**Stored dataset items:**

══════════

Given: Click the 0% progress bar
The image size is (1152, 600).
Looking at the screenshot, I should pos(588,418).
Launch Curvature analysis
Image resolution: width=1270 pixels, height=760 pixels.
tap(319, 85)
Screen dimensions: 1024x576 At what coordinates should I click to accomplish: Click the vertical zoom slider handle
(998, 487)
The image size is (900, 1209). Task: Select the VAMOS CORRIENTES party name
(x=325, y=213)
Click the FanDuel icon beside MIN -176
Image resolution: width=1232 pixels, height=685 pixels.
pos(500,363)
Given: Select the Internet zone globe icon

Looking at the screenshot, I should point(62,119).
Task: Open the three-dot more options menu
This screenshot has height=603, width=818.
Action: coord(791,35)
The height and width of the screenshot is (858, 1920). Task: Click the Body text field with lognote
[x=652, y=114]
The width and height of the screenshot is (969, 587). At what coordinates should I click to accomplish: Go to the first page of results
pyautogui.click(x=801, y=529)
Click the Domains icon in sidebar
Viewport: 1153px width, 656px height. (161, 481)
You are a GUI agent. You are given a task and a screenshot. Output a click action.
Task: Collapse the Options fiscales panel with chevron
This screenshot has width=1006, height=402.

══════════

**Task goal:** The data, all of it, should be transcribed exactly.

**Exercise answer:**
Given: Click the 0% progress bar
The image size is (1152, 600).
Looking at the screenshot, I should pos(588,418).
Launch Curvature analysis
Image resolution: width=1270 pixels, height=760 pixels.
tap(319, 85)
Screen dimensions: 1024x576 At what coordinates should I click to accomplish: Click the vertical zoom slider handle
(998, 487)
The image size is (900, 1209). Task: Select the VAMOS CORRIENTES party name
(x=325, y=213)
Click the FanDuel icon beside MIN -176
Image resolution: width=1232 pixels, height=685 pixels.
pos(500,363)
Given: Select the Internet zone globe icon

Looking at the screenshot, I should point(62,119).
Task: Open the three-dot more options menu
This screenshot has height=603, width=818.
Action: coord(791,35)
The height and width of the screenshot is (858, 1920). Task: Click the Body text field with lognote
[x=652, y=114]
The width and height of the screenshot is (969, 587). At what coordinates should I click to accomplish: Go to the first page of results
pyautogui.click(x=801, y=529)
Click the Domains icon in sidebar
Viewport: 1153px width, 656px height. (161, 481)
You are a GUI agent. You are given a task and a screenshot. Output a click action.
Task: Collapse the Options fiscales panel with chevron
This screenshot has width=1006, height=402.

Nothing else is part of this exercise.